▶ [Task]:
Transcribe every line of the material below without change, apart from dropping the pictures.

▶ [Excerpted records]:
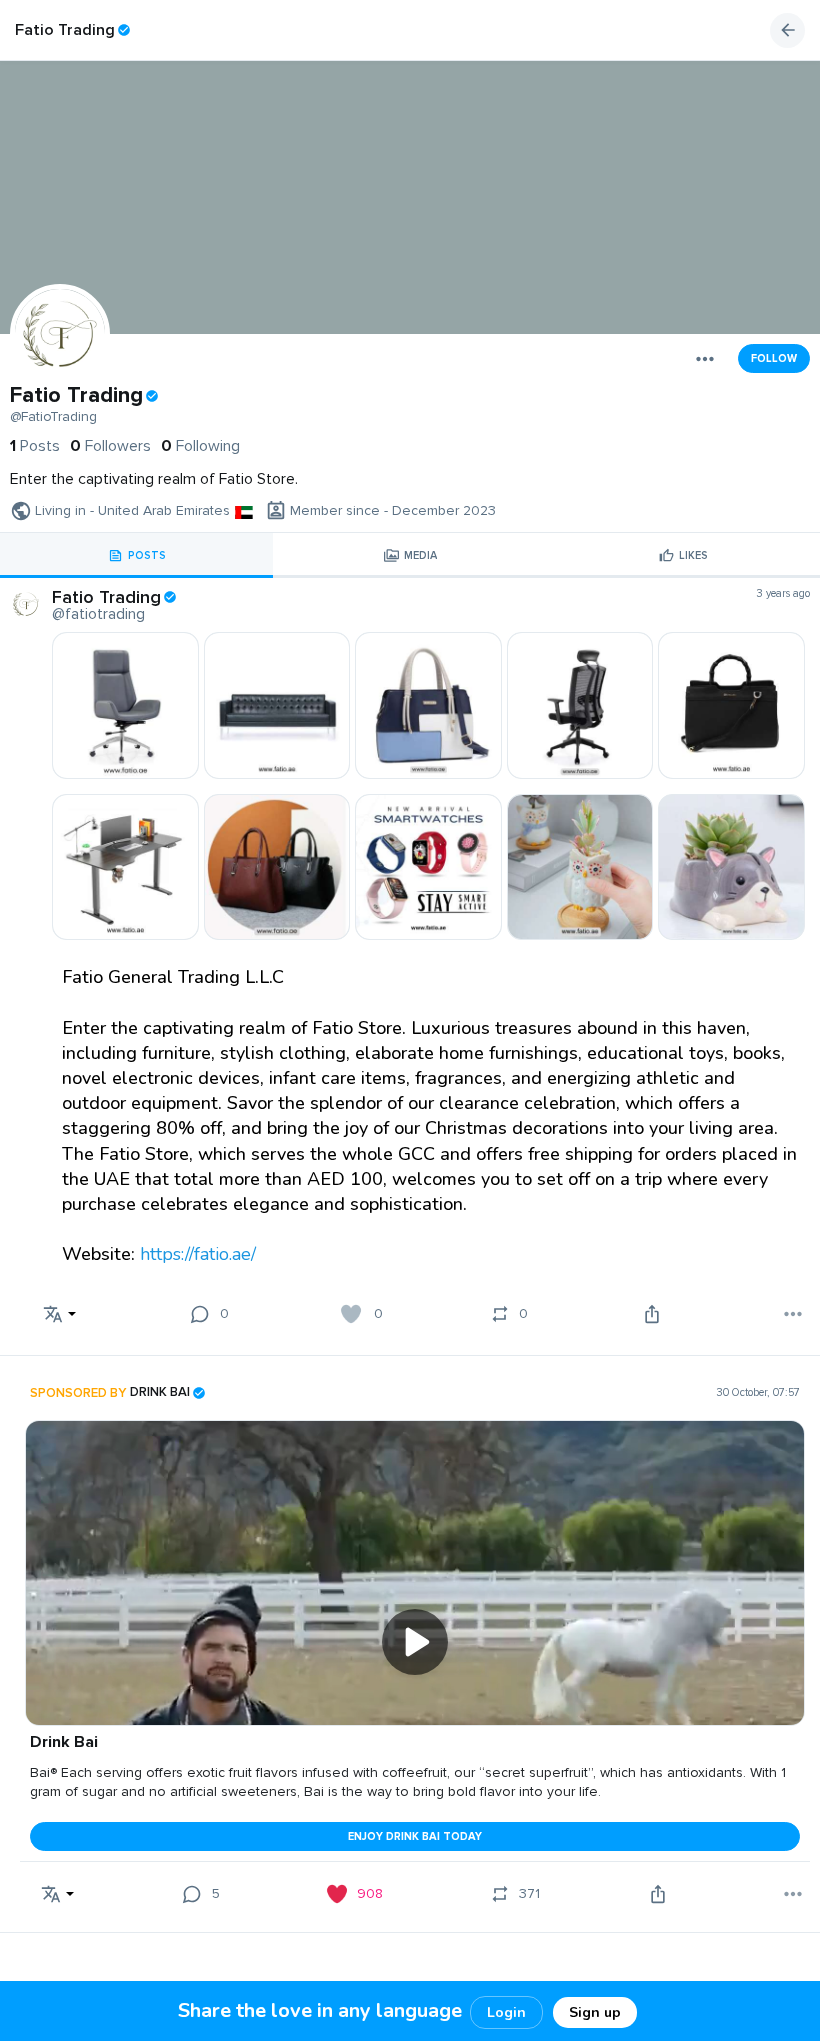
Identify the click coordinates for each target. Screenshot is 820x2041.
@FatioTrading (53, 417)
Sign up (595, 2012)
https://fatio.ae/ (198, 1254)
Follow (774, 358)
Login (506, 2012)
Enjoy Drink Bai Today (415, 1836)
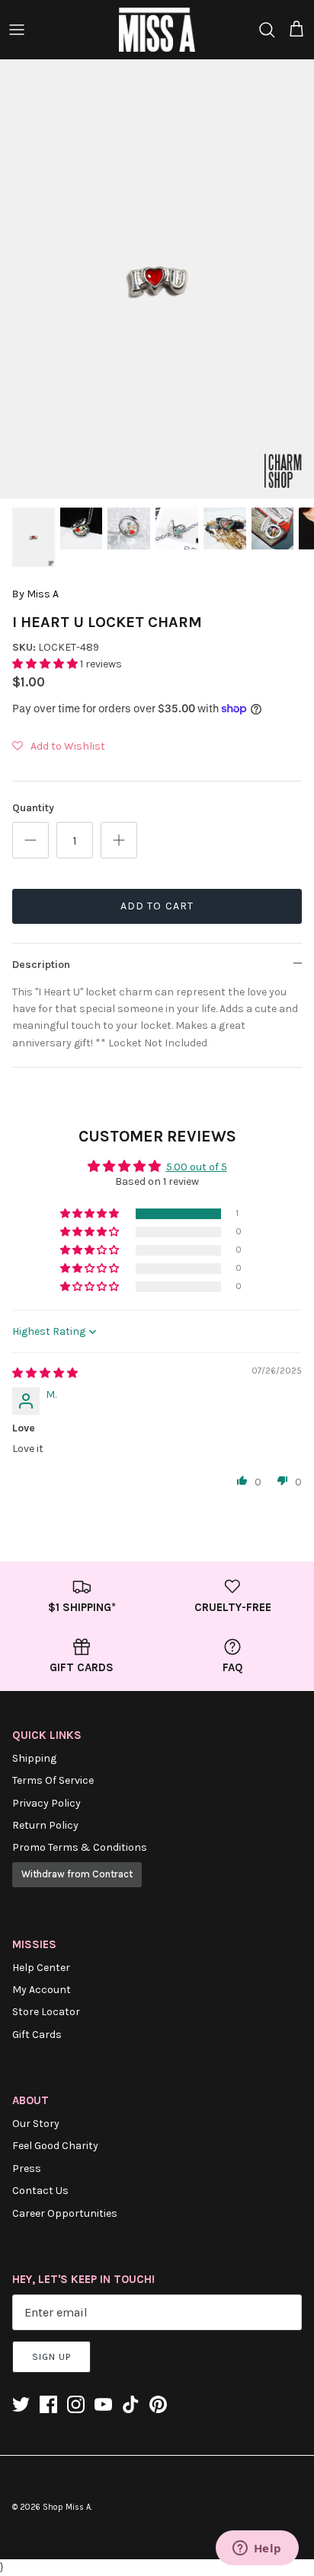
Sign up (51, 2357)
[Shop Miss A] (157, 30)
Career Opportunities (64, 2213)
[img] (45, 1373)
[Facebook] (48, 2404)
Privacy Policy (46, 1803)
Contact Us (40, 2190)
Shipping (34, 1758)
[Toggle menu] (17, 29)
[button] (46, 664)
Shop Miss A (67, 2507)
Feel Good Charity (55, 2145)
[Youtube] (103, 2404)
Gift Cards (37, 2034)
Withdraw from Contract (77, 1874)
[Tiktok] (130, 2404)
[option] (157, 278)
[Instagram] (76, 2404)
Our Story (35, 2123)
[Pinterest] (158, 2404)
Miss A (43, 593)
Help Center (41, 1967)
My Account (41, 1989)
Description (41, 964)
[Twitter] (21, 2404)
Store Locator (46, 2011)
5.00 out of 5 (196, 1167)
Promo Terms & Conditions (79, 1847)
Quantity (33, 807)
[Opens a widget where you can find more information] (257, 2549)
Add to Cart (157, 906)
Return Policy (45, 1825)
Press (26, 2168)
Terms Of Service (53, 1780)
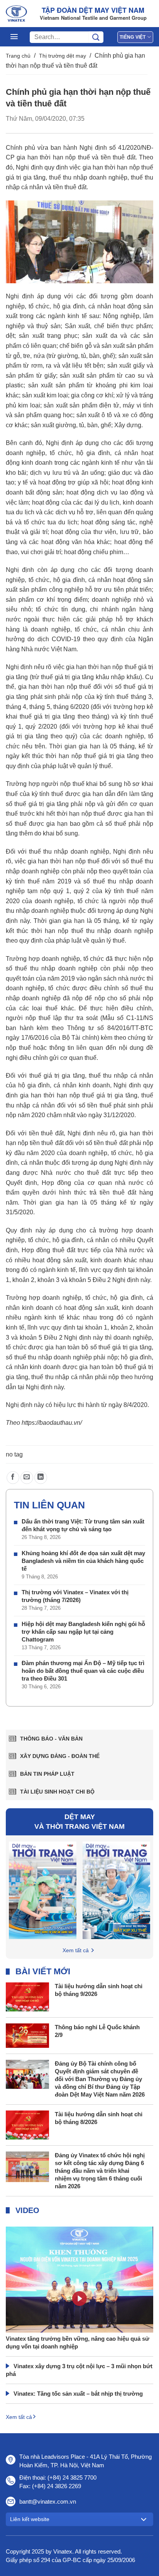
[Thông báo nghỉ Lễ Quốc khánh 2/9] (27, 2035)
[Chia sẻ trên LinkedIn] (40, 1477)
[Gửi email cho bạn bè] (26, 1477)
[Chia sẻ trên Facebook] (13, 1477)
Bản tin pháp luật (47, 1774)
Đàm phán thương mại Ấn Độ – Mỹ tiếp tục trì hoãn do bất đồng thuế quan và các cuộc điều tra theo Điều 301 (83, 1671)
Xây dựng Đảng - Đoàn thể (60, 1756)
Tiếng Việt (132, 37)
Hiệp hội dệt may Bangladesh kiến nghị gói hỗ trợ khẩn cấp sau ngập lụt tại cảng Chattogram (83, 1632)
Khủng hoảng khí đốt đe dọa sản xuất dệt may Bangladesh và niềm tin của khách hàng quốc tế (83, 1561)
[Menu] (14, 36)
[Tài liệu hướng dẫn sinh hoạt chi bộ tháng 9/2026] (27, 1996)
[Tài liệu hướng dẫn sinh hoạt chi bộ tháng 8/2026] (27, 2124)
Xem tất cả (76, 1950)
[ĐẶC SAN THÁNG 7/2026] (116, 1889)
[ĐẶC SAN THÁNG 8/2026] (42, 1889)
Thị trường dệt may (62, 56)
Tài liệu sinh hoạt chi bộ (57, 1792)
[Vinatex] (16, 13)
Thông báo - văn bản (51, 1739)
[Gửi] (96, 37)
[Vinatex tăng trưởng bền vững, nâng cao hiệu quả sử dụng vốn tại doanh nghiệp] (79, 2303)
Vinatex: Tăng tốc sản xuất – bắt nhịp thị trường (78, 2393)
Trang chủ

▶ [Written answer]:
Identify the click coordinates for each target. Screenshot is 820x2041.
@FatioTrading (53, 417)
Sign up (595, 2012)
https://fatio.ae/ (198, 1254)
Follow (774, 358)
Login (506, 2012)
Enjoy Drink Bai Today (415, 1836)
Sign up (51, 2357)
[Shop Miss A] (157, 30)
Career Opportunities (64, 2213)
[img] (45, 1373)
[Facebook] (48, 2404)
Privacy Policy (46, 1803)
Contact Us (40, 2190)
Shipping (34, 1758)
[Toggle menu] (17, 29)
[button] (46, 664)
Shop Miss A (67, 2507)
Feel Good Charity (55, 2145)
[Youtube] (103, 2404)
Gift Cards (37, 2034)
Withdraw from Contract (77, 1874)
[Tiktok] (130, 2404)
[option] (157, 278)
[Instagram] (76, 2404)
Our Story (35, 2123)
[Pinterest] (158, 2404)
Miss A (43, 593)
Help Center (41, 1967)
My Account (41, 1989)
Description (41, 964)
[Twitter] (21, 2404)
Store Locator (46, 2011)
5.00 out of 5 (196, 1167)
Promo Terms & Conditions (79, 1847)
Quantity (33, 807)
[Opens a widget where you can find more information] (257, 2549)
Add to Cart (157, 906)
Return Policy (45, 1825)
Press (26, 2168)
Terms Of Service (53, 1780)
[Thông báo nghỉ Lễ Quốc khánh 2/9] (27, 2035)
[Chia sẻ trên LinkedIn] (40, 1477)
[Gửi email cho bạn bè] (26, 1477)
[Chia sẻ trên Facebook] (13, 1477)
Bản tin pháp luật (47, 1774)
Đàm phán thương mại Ấn Độ – Mỹ tiếp tục trì hoãn do bất đồng thuế quan và các cuộc điều tra theo Điều 301 (83, 1671)
Xây dựng Đảng - Đoàn thể (60, 1756)
Tiếng Việt (132, 37)
Hiệp hội dệt may Bangladesh kiến nghị gói hỗ trợ khẩn cấp sau ngập lụt tại cảng Chattogram (83, 1632)
Khủng hoảng khí đốt đe dọa sản xuất dệt may Bangladesh và niềm tin của khách hàng quốc tế (83, 1561)
[Menu] (14, 36)
[Tài liệu hướng dẫn sinh hoạt chi bộ tháng 9/2026] (27, 1996)
[Tài liệu hướng dẫn sinh hoạt chi bộ tháng 8/2026] (27, 2124)
Xem tất cả (76, 1950)
[ĐẶC SAN THÁNG 7/2026] (116, 1889)
[ĐẶC SAN THÁNG 8/2026] (42, 1889)
Thị trường dệt may (62, 56)
Tài liệu sinh hoạt chi bộ (57, 1792)
[Vinatex] (16, 13)
Thông báo - văn bản (51, 1739)
[Gửi] (96, 37)
[Vinatex tăng trưởng bền vững, nâng cao hiệu quả sử dụng vốn tại doanh nghiệp] (79, 2303)
Vinatex: Tăng tốc sản xuất – bắt nhịp thị trường (78, 2393)
Trang chủ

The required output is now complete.